O(log n) for both functions: binaryheap_remove_first() and
binaryheap_remove_node(). I didn't read your patch but do you really need to
free entries one by one? If not, binaryheap_free().

--
Euler Taveira
EDB https://www.enterprisedb.com/

#11Masahiko Sawada
sawada.mshk@gmail.com
In reply to: Euler Taveira (#10)
Re: Improve eviction algorithm in ReorderBuffer

On Sat, Dec 16, 2023 at 1:36 AM Euler Taveira <euler@eulerto.com> wrote:

On Fri, Dec 15, 2023, at 9:11 AM, Masahiko Sawada wrote:

I assume you mean to add ReorderBufferTXN entries to the binaryheap
and then build it by comparing their sizes (i.e. txn->size). But
ReorderBufferTXN entries are removed and deallocated once the
transaction finished. How can we efficiently remove these entries from
binaryheap? I guess it would be O(n) to find the entry among the
unordered entries, where n is the number of transactions in the
reorderbuffer.

O(log n) for both functions: binaryheap_remove_first() and
binaryheap_remove_node().

Given data >>
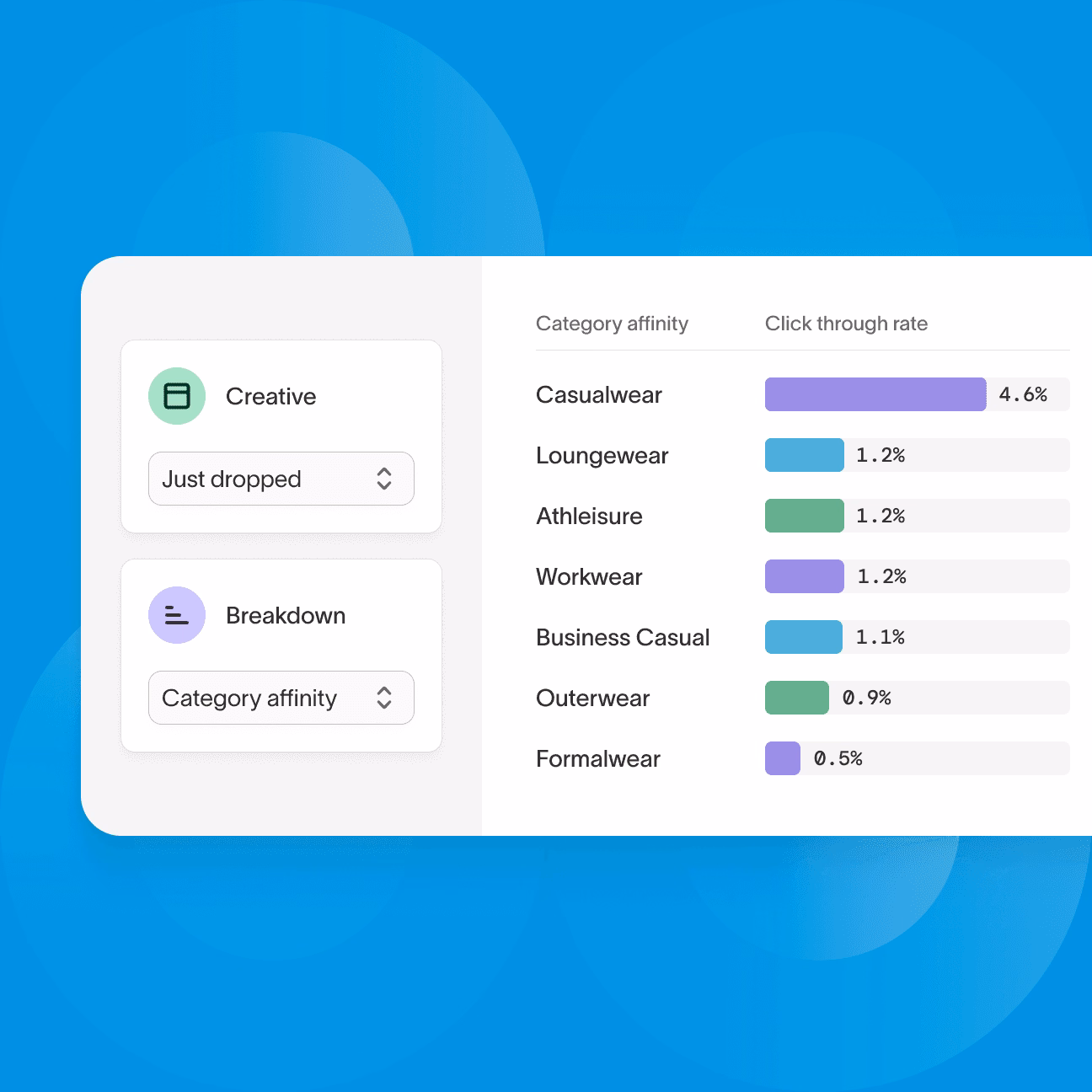
Task: Choose the Business Casual row label
Action: click(x=623, y=637)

Stated exercise >> Write the next part of the thread on improving ReorderBuffer eviction, starting after its final sentence. These lines have nothing to do with the thread on improving ReorderBuffer eviction.

Written answer >>
Right. The binaryheap_binaryheap_remove_first() removes the topmost
entry in O(log n), but the ReorderBufferTXN being removed is not
necessarily the topmost entry, since we remove the entry when the
transaction completes (committed or aborted). The
binaryheap_remove_node() removes the entry at the given Nth in O(log
n), but I'm not sure how we can know the indexes of each entry. I
think we can remember the index of newly added entry after calling
binaryheap_add_unordered() but once we call binaryheap_build() the
index is out-of-date. So I think that in the worst case we would need
to check all entries in order to remove an arbitrary entry in
binaryheap. It's O(n). I might be missing something though.

I didn't read your patch but do you really need to
free entries one by one? If not, binaryheap_free().

The patch doesn't touch on how to free entries. ReorderBufferTXN
entries are freed one by one after each of which completes (committed
or aborted).

Regards,

--
Masahiko Sawada
Amazon Web Services: https://aws.amazon.com

#12Amit Kapila
amit.kapila16@gmail.com
In reply to: Masahiko Sawada (#6)
Re: Improve eviction algorithm in ReorderBuffer

On Fri, Dec 15, 2023 at 11:29 AM Masahiko Sawada <sawada.mshk@gmail.com> wrote:

On Fri, Dec 15, 2023 at 12:37 PM Amit Kapila <amit.kapila16@gmail.com> wrote:

On Wed, Dec 13, 2023 at 6:01 AM Masahiko Sawada <sawada.mshk@gmail.com> wrote:

IIUC, you are giving preference to multiple list ideas as compared to
(a) because you don't need to adjust the list each time the
transaction size changes, is that right?

Right.

If so, I think there is a
cost to keep that data structure up-to-date but it can help in
reducing the number of times we need to serialize.

Yes, there is a trade-off.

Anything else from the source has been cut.